The elephants died after members of a suspected poaching syndicate laced salt with the toxic chemical cyanide and distributed the salt in a drinking pool used by elephants in Hwange. The carcasses of the animals were discovered late last month after park rangers heard gunshots within the park.
Investigations by the police resulted in the grisly discovery of the elephants, with their tusks removed. Further investigations led the police to nearby Mafu homestead, where six suspected members of the poaching gang were arrested and 17 elephant tusks were recovered.
The story has made international news headlines and around the world people have been calling for tough measures to be taken to punish the poachers and prevent a further incident like this from happening.
Johnny Rodrigues, the Chairman of the Zimbabwe Conservation Task Force, said that current poaching penalties are “very lenient,” and often “nothing more than a slap on the wrist.” He told SW Radio Africa that while stricter anti-poaching laws are necessary, this was only part of a much bigger problem.
“The main problem we have is with high unemployment. There is a market for people to be paid by syndicates to kill the animals, in return for ready money,” Rodrigues said.
He explained that it is desperation more than criminality that is fuelling the poaching crisis, with even National Parks staff (who have not been paid in many months) sometimes being implicated in providing poachers with information, in return for cash.

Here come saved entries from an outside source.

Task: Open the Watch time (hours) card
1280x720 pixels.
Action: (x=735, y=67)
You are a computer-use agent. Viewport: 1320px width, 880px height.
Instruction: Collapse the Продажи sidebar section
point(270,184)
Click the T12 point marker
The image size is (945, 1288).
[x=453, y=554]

“There’s a thriving market in Zimbabwe for poaching syndicates and it is disgusting. This (the incident in Hwange) will have a huge impact on other animals, especially your scavengers like vultures who eat the meat and then also die,” Rodrigues said.
He added: “There is also a human side, because people, if they find it, will take the meat and eat it. So it’s not just the animals at risk here.”
Although it cannot be confirmed where this syndicate accessed the cyanide, observers who spoke to SW Radio Africa said it was no coincidence that many of the gold mining firms in Zimbabwe are Chinese run and cyanide has been used for years in Zimbabwe’s gold mining industry. The highly toxic substance is used to separate the gold from the ore it is contained in.
And, as Rodrigues said: “There are so many Chinese in Zimbabwe with ready money who are interested in getting their hands on the ivory.”